Molnupiravir is effective against hepatitis E virus infection in an animal model

Background: There are few treatment options for patients with chronic hepatitis E unresponsive to ribavirin. Drug repurposing is required to identify new treatments. Molnupiravir, a nucleoside analogue, is approved for the treatment of coronavirus disease 2019 (COVID-19). This study evaluated the activity of molnupiravir against hepatitis E virus (HEV) in cell culture and animal models. Methods: Cytotoxicity and antiviral efficacy of molnupiravir, ribavirin, and sofosbuvir were investigated using infectious cDNA clones and wild-type HEV isolates in PLC/PRF/5 cells and primary rat hepatocytes. Immunosuppressed rats were infected with HEV and treated with molnupiravir and ribavirin. The effectiveness of molnupiravir in clearing HEV in serum, feces, and liver tissue was compared with that of untreated and ribavirin-treated animals. Mutations arising in virus populations during treatment were assessed using next-generation sequencing.

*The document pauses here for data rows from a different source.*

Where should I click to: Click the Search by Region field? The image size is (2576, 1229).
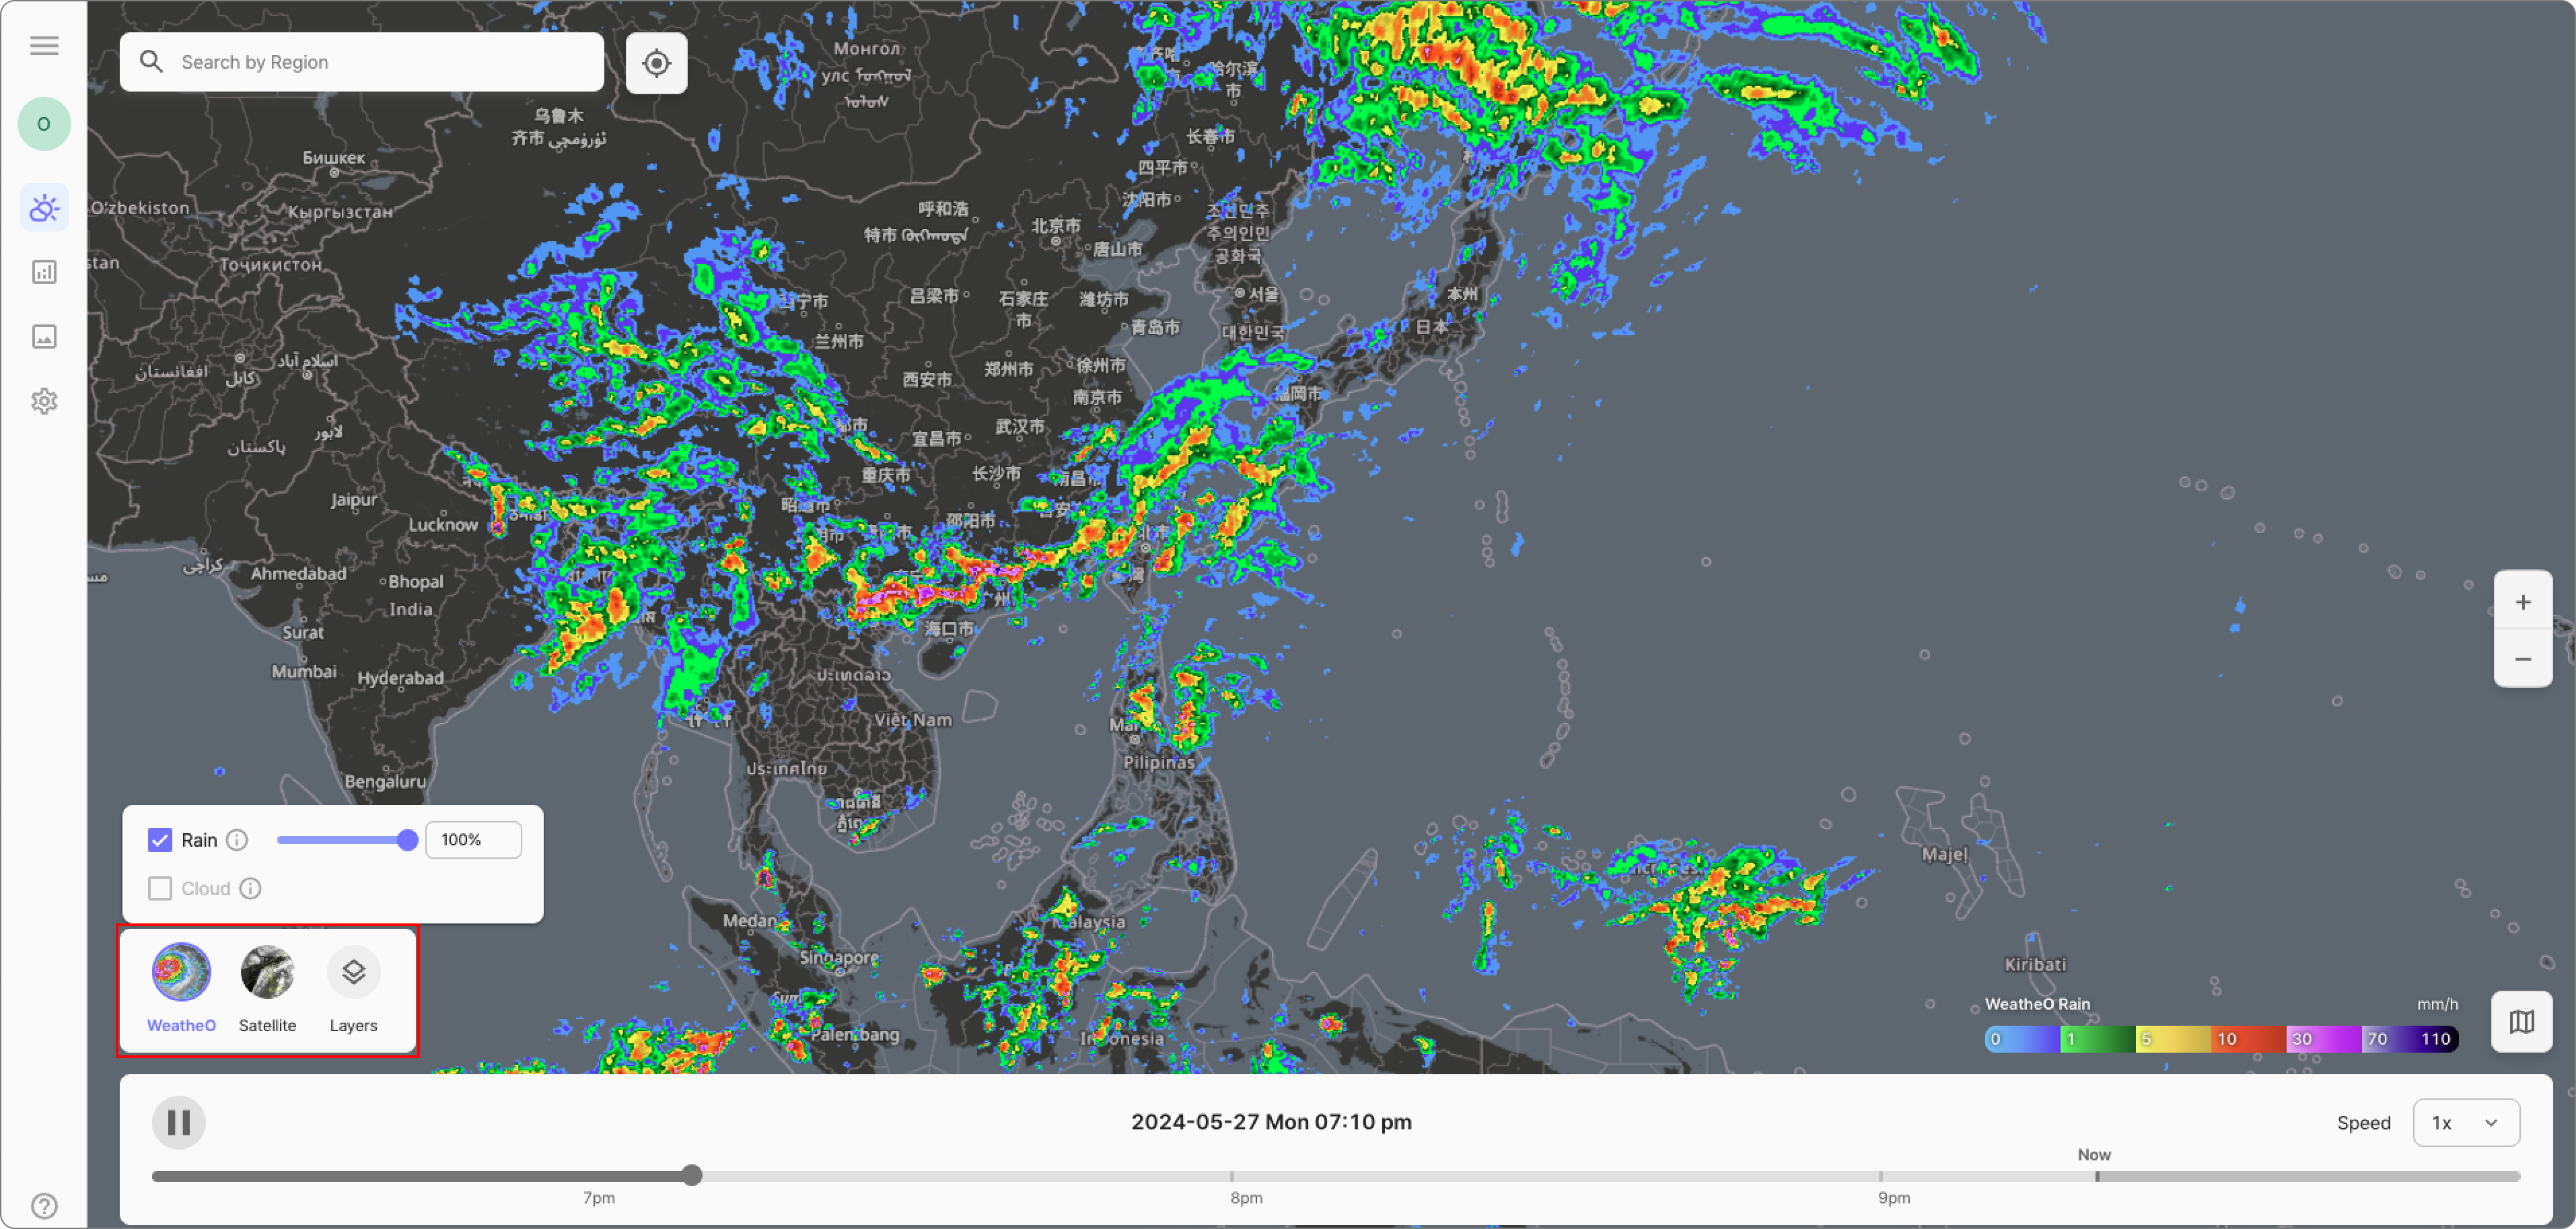pyautogui.click(x=380, y=62)
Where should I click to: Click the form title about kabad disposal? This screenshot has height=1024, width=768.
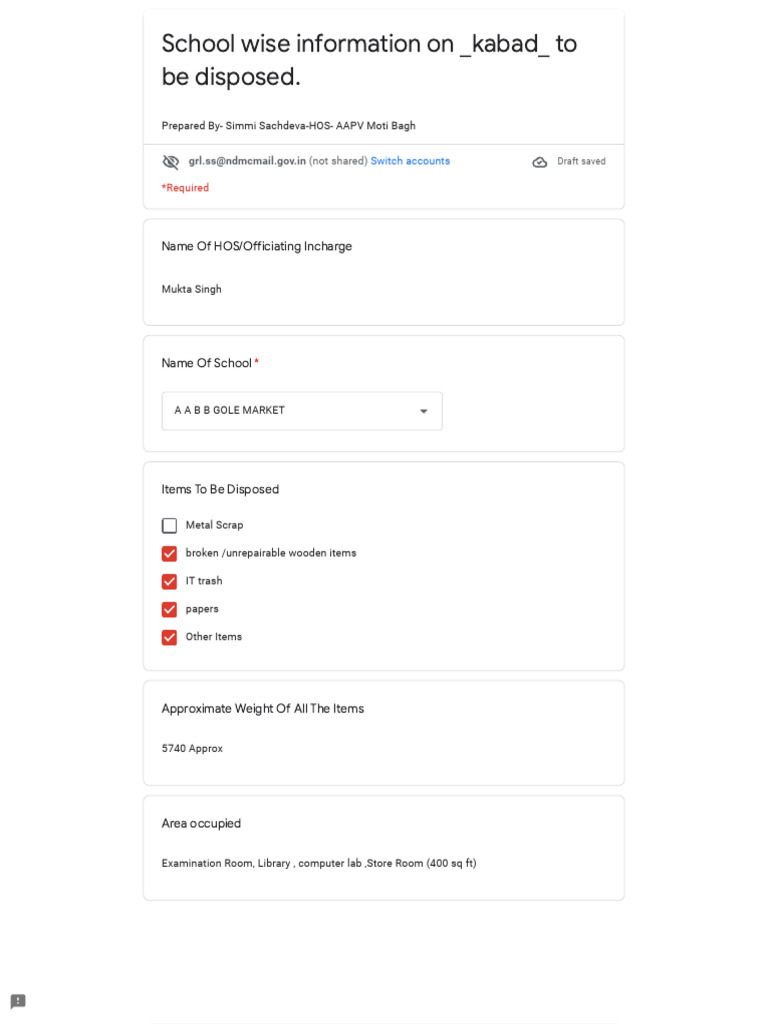point(369,60)
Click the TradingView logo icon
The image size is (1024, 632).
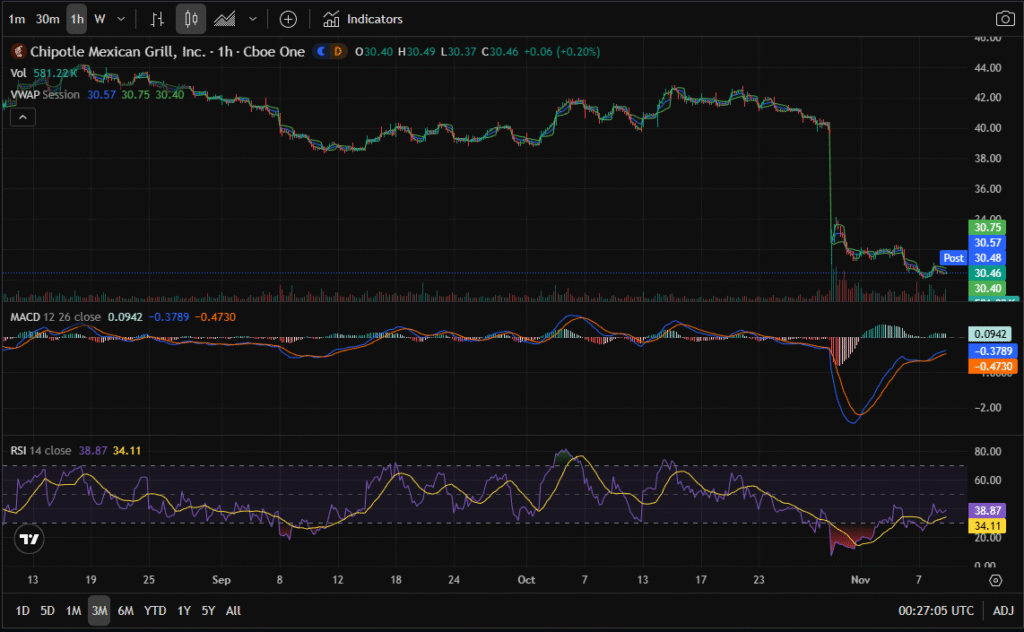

Results: The antiviral effect of molnupiravir was comparable to that of ribavirin and superior to that of sofosbuvir against HEV strains in vitro, with decreased HEV RNA in supernatant ( p <0.05) and cytoplasmic viral protein expression. No additive effect with sofosbuvir was observed. Rats (n=14 per group) treated with 400 mg/kg/d molnupiravir cleared viremia within 4 weeks of treatment, and 9/14 of these animals also cleared viral shedding in stool. Mean viremia and fecal viral loads were reduced compared with untreated and ribavirin-treated animals ( p ≤0.005). Partial effectiveness was apparent at the lower 250 mg/kg/d molnupiravir dose. Molnupiravir-treated rats had improved liver histology compared with control animals. Frequent transition mutations were observed in HEV from molnupiravir-treated animals. Conclusions: Molnupiravir limits HEV infection in cell culture and animal models. Molnupiravir could be an alternative for ribavirin-refractory chronic hepatitis E.